** REQUIRED WORK **
Using the records below, output the stretch that opens with the line containing "Viewport: 1443px width, 549px" and closes with the line containing "Task: Select the Move tool", exactly and including both lines, with nothing more.

** INPUT DATA **
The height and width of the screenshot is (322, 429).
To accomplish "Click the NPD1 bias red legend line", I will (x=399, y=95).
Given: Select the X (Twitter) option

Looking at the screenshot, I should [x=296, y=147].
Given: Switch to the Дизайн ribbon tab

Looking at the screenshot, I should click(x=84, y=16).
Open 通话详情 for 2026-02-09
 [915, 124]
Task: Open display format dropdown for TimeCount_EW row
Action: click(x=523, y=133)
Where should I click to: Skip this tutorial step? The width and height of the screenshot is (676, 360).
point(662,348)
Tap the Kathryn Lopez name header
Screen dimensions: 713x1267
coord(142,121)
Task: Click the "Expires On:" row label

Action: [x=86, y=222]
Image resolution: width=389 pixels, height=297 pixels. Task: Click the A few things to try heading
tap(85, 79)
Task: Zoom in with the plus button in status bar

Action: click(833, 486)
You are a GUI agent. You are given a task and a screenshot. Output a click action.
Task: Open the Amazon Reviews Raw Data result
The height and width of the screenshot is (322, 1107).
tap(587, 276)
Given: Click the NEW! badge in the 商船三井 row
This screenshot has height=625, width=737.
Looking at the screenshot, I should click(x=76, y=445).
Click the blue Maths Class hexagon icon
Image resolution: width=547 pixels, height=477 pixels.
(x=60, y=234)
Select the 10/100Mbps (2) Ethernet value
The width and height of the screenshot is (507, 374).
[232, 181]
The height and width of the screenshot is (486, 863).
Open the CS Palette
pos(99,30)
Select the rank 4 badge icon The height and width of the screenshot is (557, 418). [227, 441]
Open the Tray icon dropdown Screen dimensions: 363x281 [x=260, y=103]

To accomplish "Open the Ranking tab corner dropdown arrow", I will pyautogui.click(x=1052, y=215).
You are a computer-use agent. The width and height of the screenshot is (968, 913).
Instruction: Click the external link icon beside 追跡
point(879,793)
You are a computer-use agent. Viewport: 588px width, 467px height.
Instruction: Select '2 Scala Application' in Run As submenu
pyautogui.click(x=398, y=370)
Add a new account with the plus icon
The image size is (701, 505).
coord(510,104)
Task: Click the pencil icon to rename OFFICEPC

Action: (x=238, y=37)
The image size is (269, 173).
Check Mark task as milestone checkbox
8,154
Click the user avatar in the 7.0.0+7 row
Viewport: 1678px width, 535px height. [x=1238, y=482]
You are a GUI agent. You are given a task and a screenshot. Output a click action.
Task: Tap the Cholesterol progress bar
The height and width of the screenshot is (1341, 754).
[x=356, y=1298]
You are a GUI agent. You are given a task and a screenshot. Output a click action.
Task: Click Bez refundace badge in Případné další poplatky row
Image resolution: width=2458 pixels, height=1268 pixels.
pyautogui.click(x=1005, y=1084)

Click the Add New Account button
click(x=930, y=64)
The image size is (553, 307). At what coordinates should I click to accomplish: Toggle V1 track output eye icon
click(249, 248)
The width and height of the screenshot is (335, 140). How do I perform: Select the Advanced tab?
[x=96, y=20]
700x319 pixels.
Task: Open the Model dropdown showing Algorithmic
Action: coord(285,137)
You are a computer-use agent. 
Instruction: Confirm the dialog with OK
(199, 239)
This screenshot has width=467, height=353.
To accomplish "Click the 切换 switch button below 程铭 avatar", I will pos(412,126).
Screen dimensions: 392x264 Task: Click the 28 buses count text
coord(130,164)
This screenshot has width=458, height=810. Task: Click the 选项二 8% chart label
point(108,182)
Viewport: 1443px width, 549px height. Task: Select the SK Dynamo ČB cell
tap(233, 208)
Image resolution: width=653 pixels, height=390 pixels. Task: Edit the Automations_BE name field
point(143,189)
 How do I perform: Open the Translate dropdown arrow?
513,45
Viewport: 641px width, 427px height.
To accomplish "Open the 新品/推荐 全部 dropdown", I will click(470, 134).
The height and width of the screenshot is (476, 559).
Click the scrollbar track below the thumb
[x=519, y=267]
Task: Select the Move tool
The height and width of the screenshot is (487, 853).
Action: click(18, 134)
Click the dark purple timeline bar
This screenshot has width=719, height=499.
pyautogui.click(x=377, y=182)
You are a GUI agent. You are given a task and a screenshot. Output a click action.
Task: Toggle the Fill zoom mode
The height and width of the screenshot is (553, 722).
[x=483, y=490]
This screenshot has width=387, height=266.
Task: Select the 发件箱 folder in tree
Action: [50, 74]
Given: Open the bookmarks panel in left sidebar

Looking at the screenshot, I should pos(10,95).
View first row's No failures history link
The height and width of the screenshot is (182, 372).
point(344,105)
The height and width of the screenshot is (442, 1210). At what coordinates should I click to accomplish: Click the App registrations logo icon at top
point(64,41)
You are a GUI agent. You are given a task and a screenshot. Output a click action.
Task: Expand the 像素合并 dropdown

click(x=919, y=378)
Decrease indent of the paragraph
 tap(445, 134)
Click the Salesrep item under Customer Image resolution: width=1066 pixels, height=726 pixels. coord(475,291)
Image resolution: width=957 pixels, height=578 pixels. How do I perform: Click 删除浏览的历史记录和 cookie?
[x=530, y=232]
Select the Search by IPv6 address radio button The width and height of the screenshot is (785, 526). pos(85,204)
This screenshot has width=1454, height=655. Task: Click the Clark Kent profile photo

** ANSWER SPACE **
Viewport: 1443px width, 549px height. Task: Select the SK Dynamo ČB cell
tap(233, 208)
Image resolution: width=653 pixels, height=390 pixels. Task: Edit the Automations_BE name field
point(143,189)
 How do I perform: Open the Translate dropdown arrow?
513,45
Viewport: 641px width, 427px height.
To accomplish "Open the 新品/推荐 全部 dropdown", I will click(470, 134).
The height and width of the screenshot is (476, 559).
Click the scrollbar track below the thumb
[x=519, y=267]
Task: Select the Move tool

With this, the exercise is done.